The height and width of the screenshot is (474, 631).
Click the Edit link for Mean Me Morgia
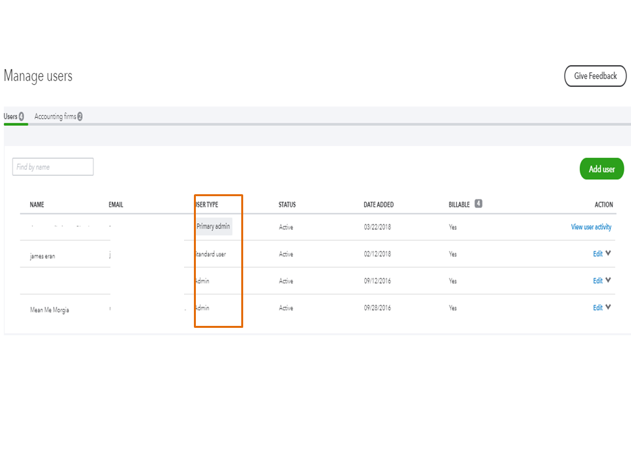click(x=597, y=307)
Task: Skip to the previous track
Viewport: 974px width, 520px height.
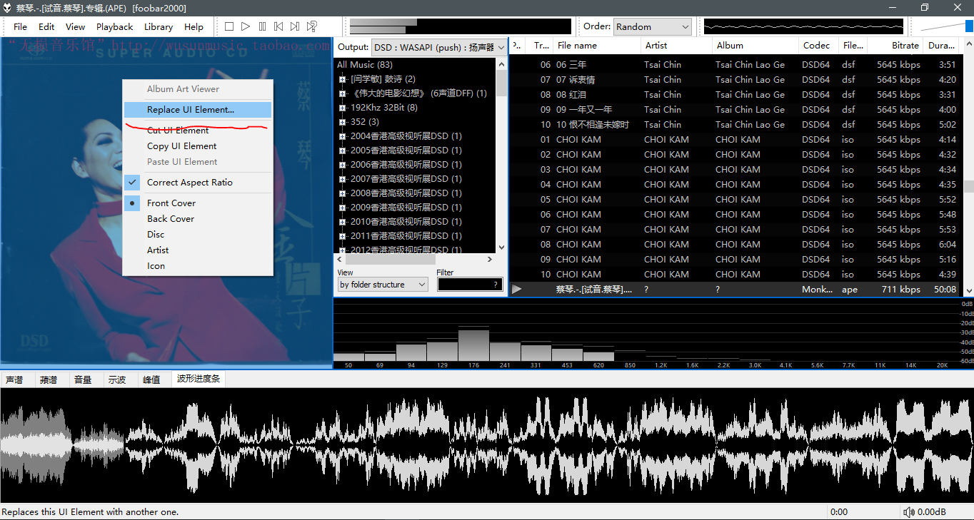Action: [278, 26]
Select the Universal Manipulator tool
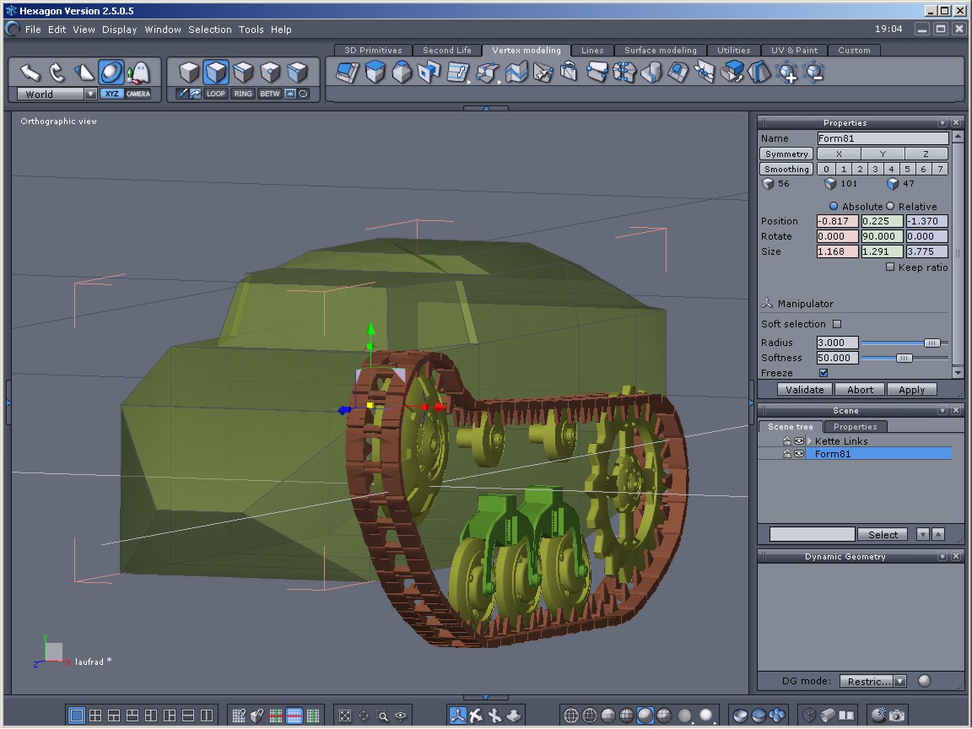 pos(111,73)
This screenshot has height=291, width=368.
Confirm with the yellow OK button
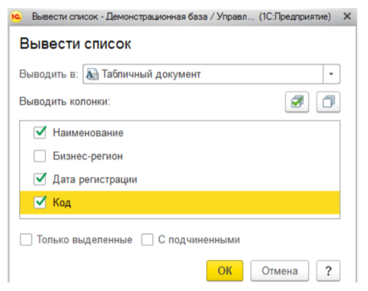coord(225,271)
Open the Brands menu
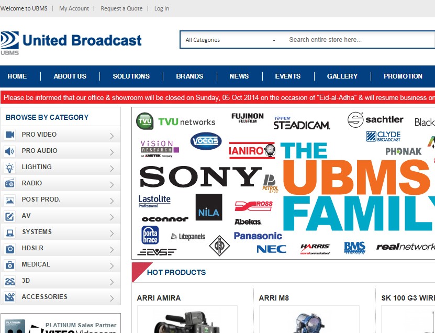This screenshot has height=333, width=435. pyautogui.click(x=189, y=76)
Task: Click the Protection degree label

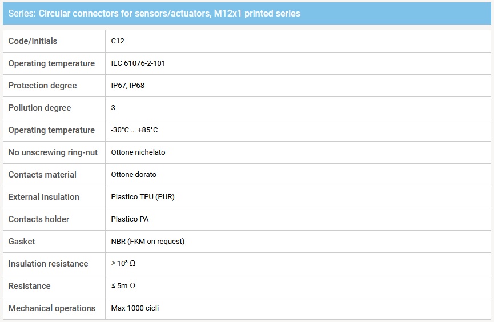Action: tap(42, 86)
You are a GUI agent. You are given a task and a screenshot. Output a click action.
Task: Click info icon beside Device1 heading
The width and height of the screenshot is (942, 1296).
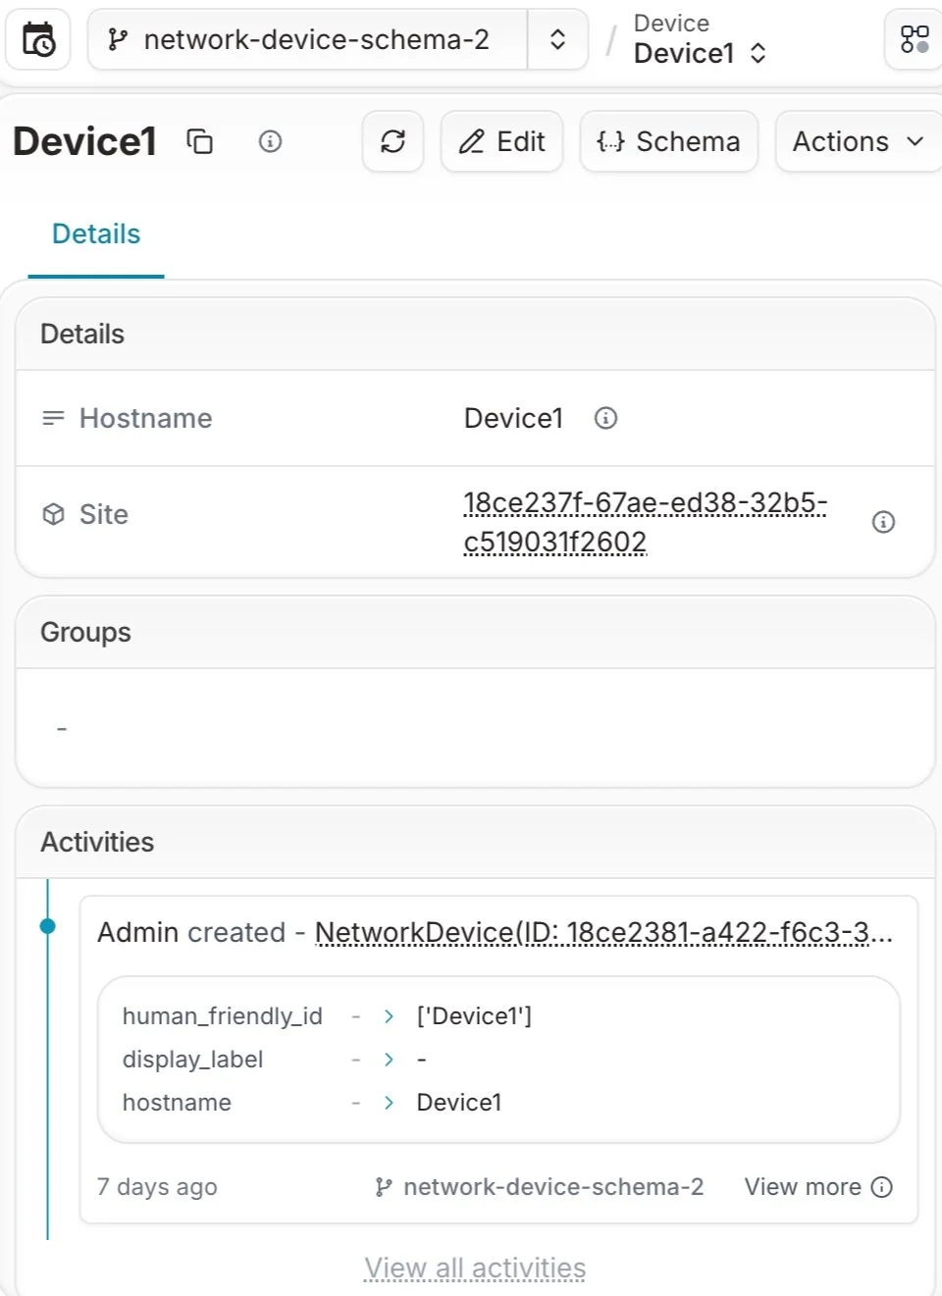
::::::
*Directions for this task*
Whatever the records hold apart from pictures should be repeated exactly.

*Answer section*
The height and width of the screenshot is (474, 631).
Click the Edit link for Mean Me Morgia
click(x=597, y=307)
Task: Skip to the previous track
Viewport: 974px width, 520px height.
Action: [278, 26]
Select the Universal Manipulator tool
 pos(111,73)
This screenshot has height=291, width=368.
Confirm with the yellow OK button
coord(225,271)
Open the Brands menu
This screenshot has height=333, width=435. pyautogui.click(x=189, y=76)
Task: Click the Protection degree label

Action: tap(42, 86)
You are a GUI agent. You are given a task and a screenshot. Output a click action.
Task: Click info icon beside Device1 heading
The width and height of the screenshot is (942, 1296).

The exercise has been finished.